ASSIGNMENT → Search the records for the word "agent" and report each line that has it.

INFORMATION →

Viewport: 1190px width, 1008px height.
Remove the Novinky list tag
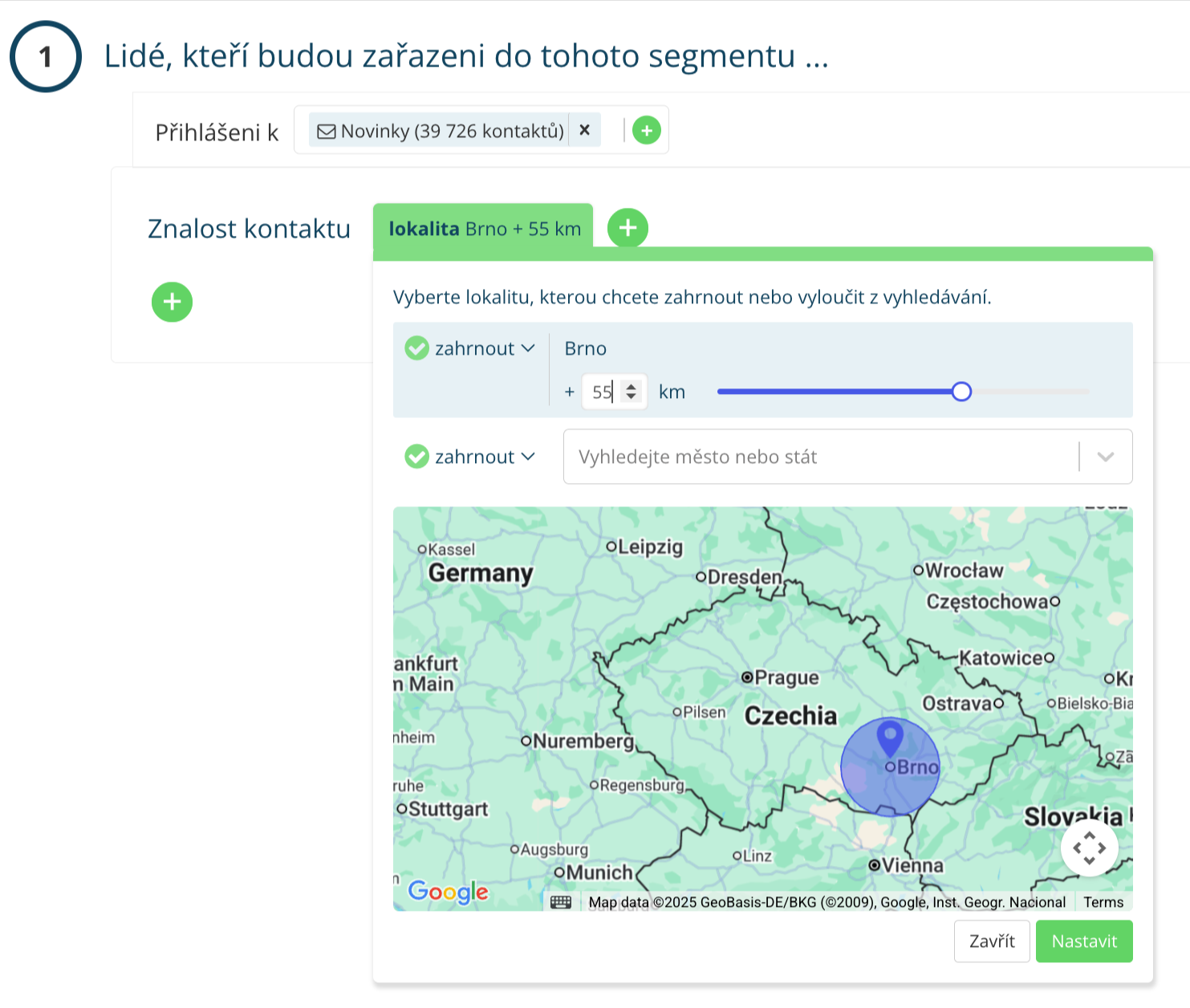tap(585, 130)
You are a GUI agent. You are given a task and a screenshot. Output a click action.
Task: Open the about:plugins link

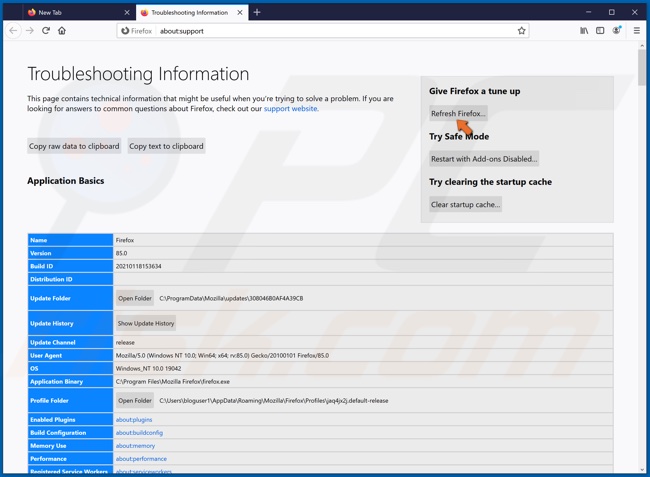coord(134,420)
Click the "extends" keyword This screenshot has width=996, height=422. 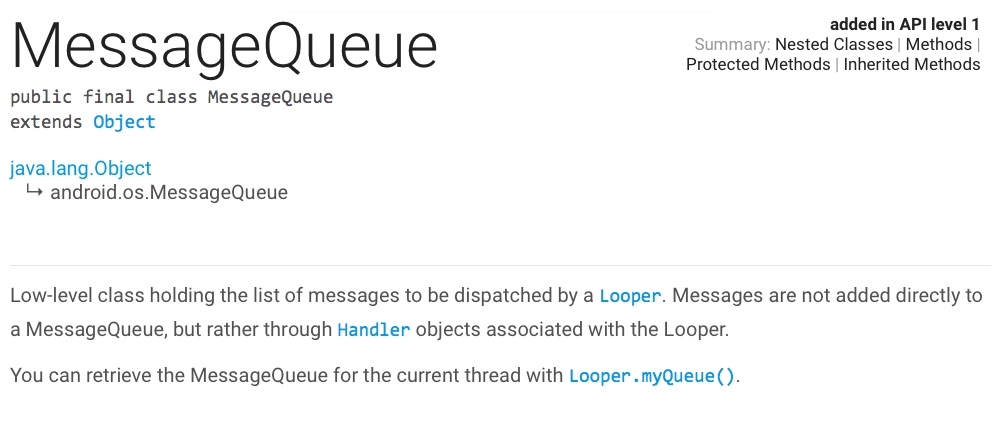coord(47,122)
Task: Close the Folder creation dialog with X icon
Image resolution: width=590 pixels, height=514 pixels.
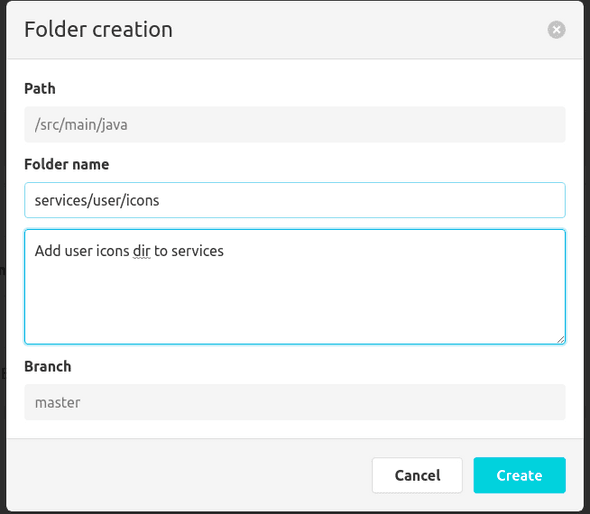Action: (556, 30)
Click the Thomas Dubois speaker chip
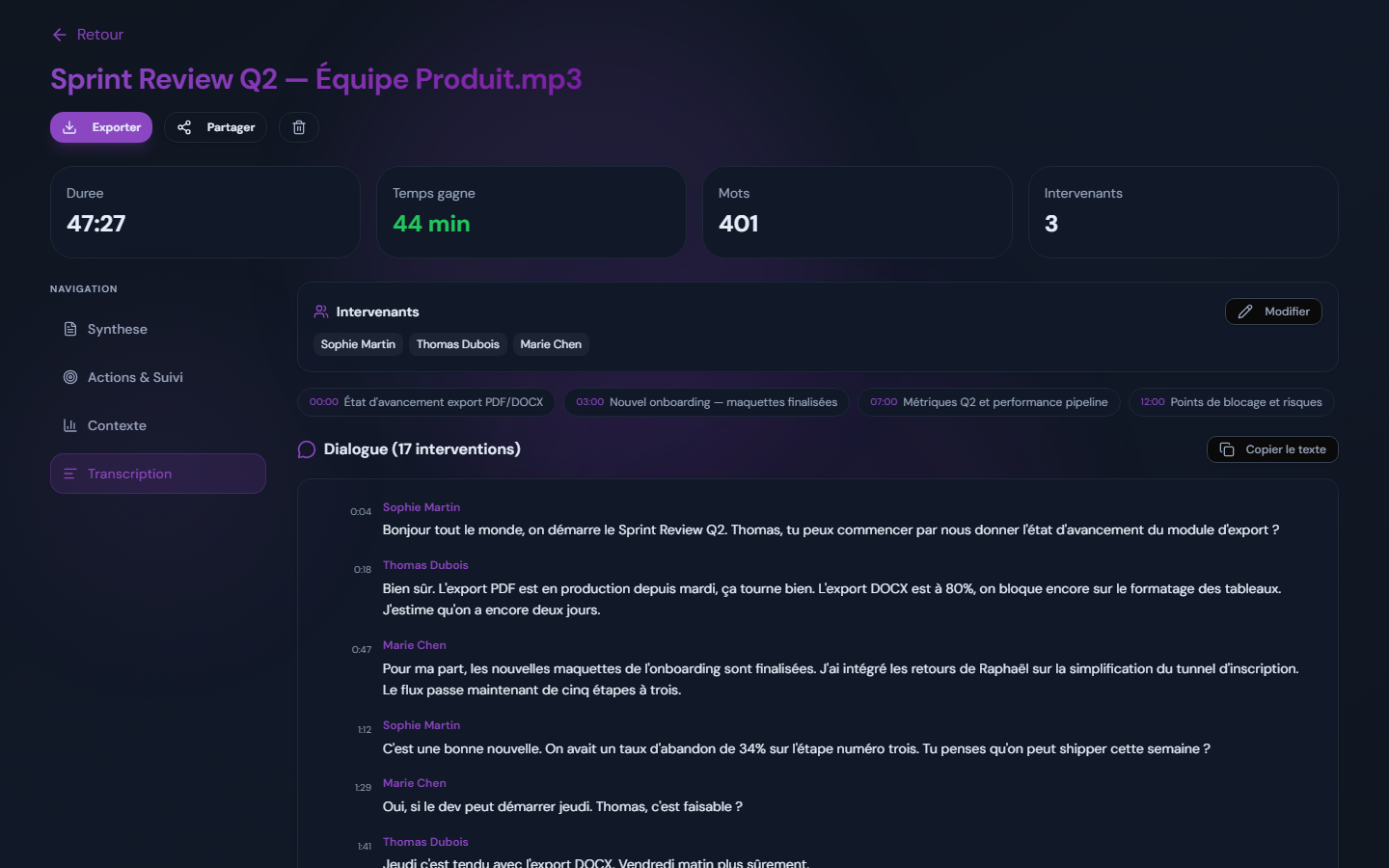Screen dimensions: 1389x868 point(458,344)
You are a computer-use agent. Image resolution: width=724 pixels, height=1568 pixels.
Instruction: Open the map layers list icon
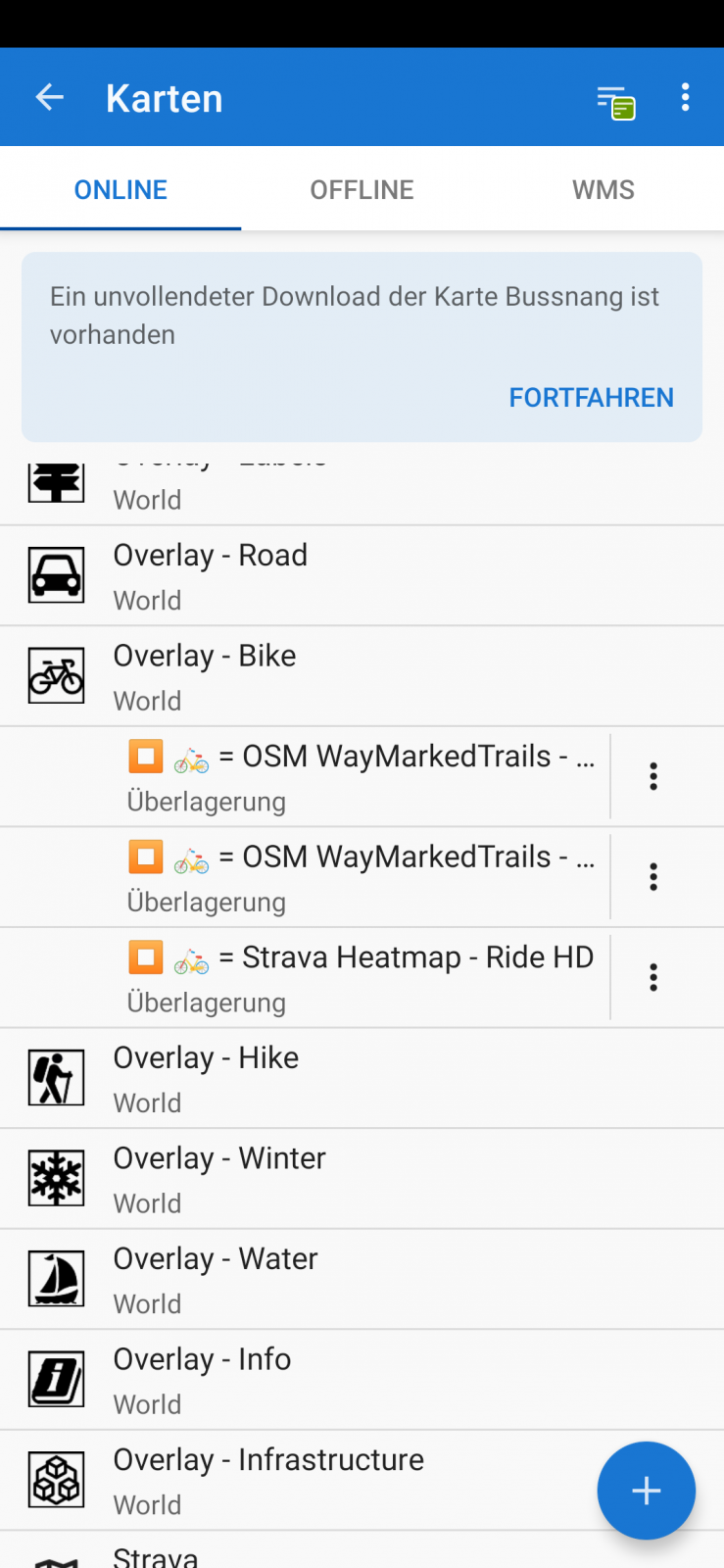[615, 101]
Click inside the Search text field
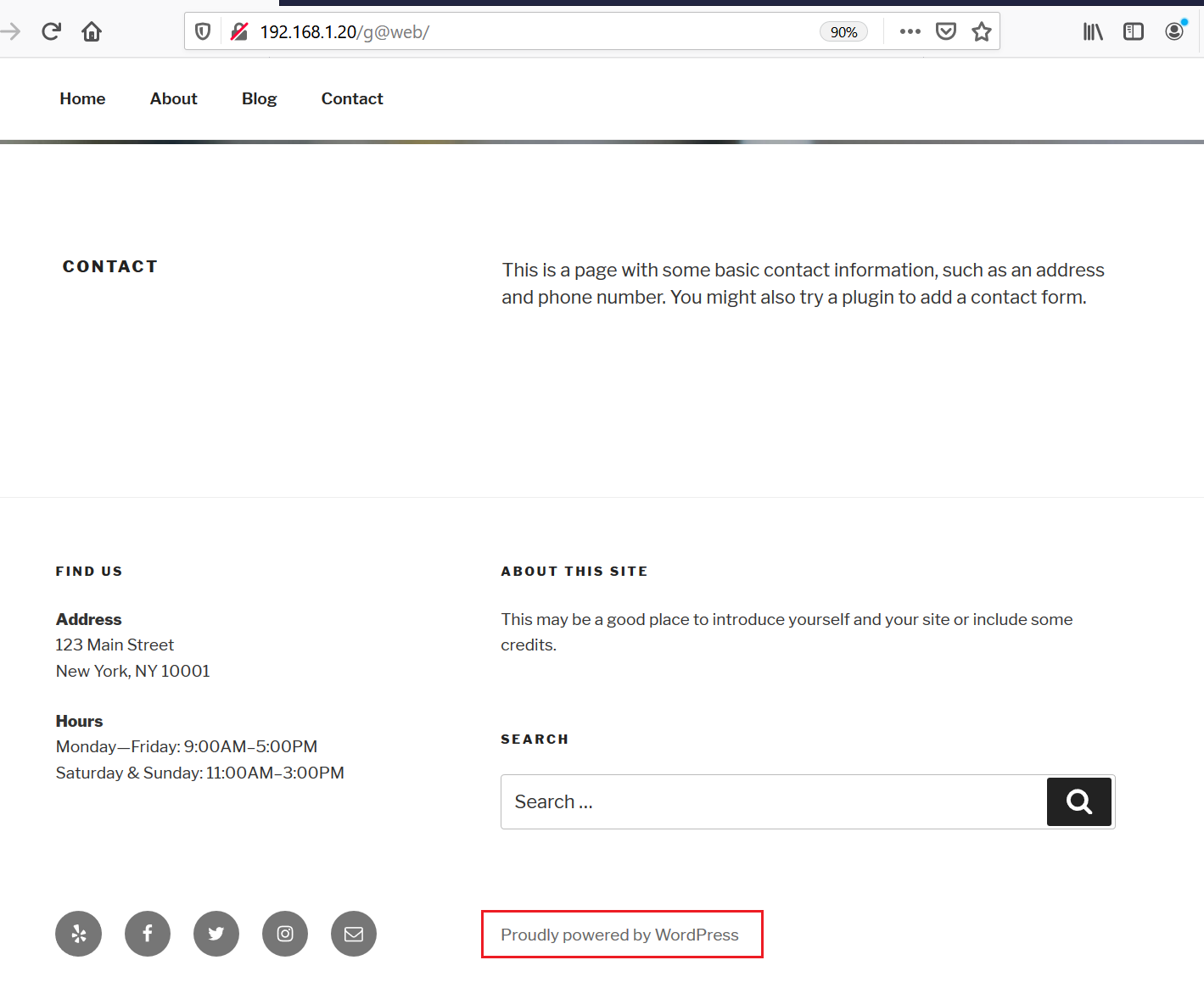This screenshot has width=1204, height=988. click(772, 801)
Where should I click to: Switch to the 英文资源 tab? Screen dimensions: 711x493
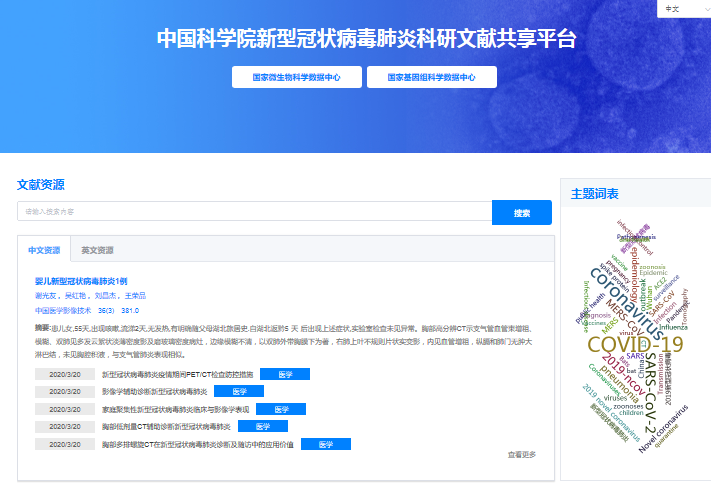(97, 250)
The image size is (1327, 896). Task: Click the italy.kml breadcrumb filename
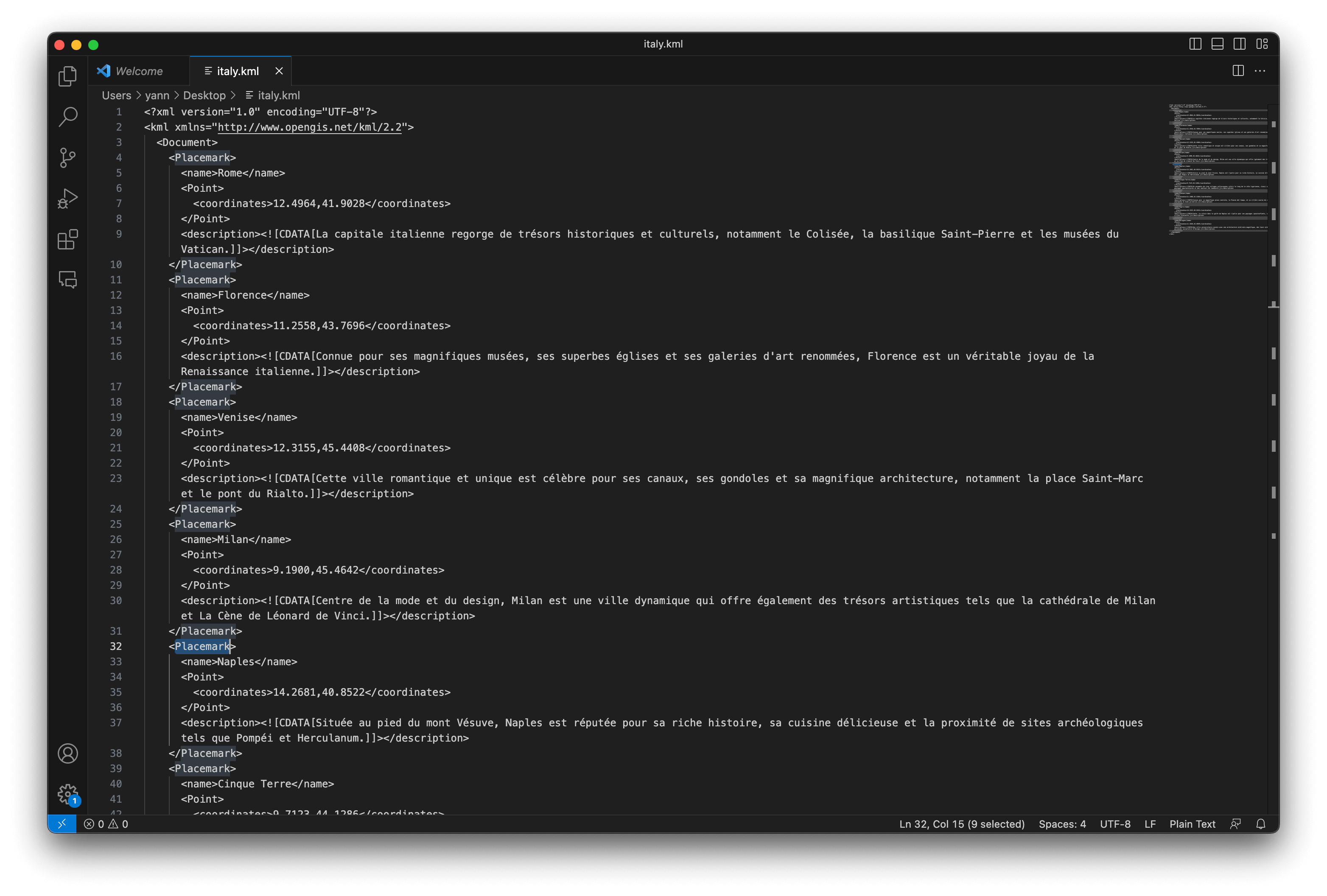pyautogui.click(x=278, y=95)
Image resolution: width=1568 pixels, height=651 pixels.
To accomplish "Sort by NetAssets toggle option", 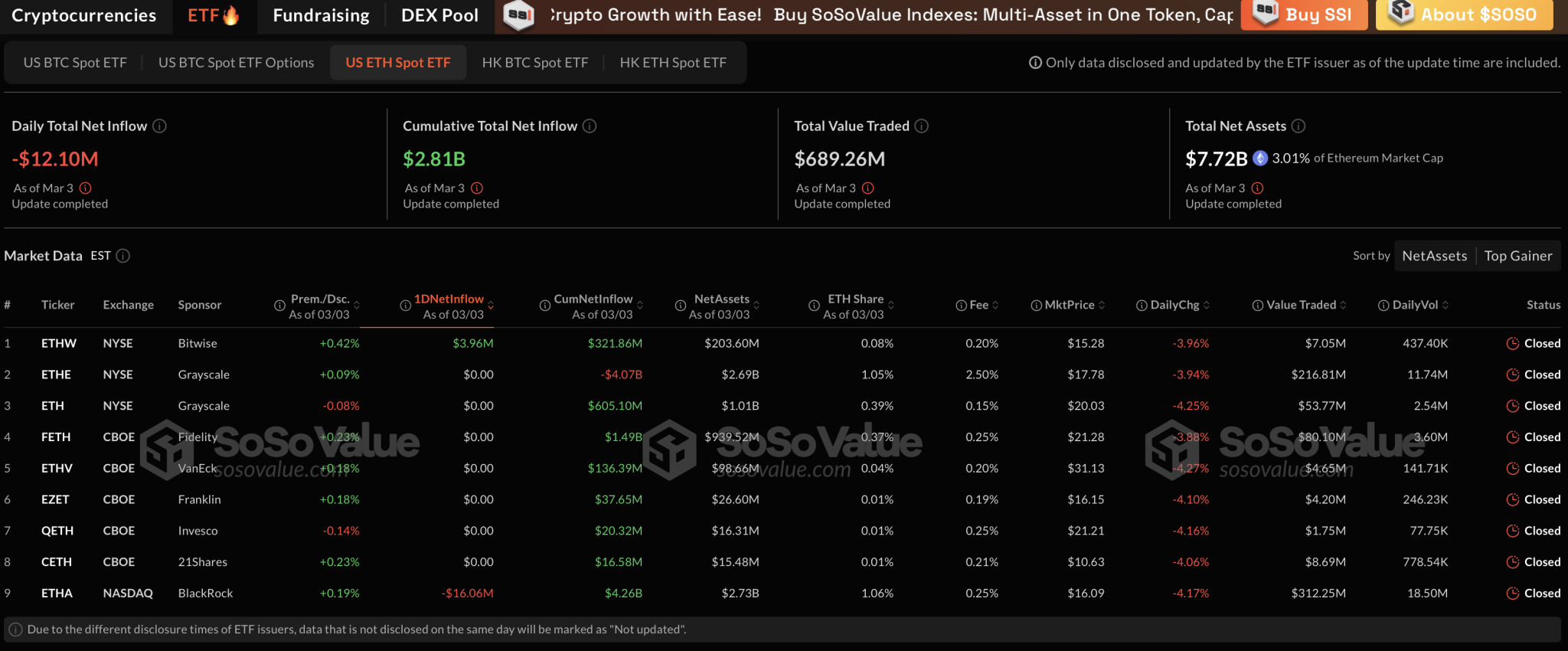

SOLUTION FOR THIS EXERCISE →
You are a GUI agent. You are given a task and a screenshot. Output a click action.
You are a computer-use agent. Image resolution: width=724 pixels, height=1568 pixels.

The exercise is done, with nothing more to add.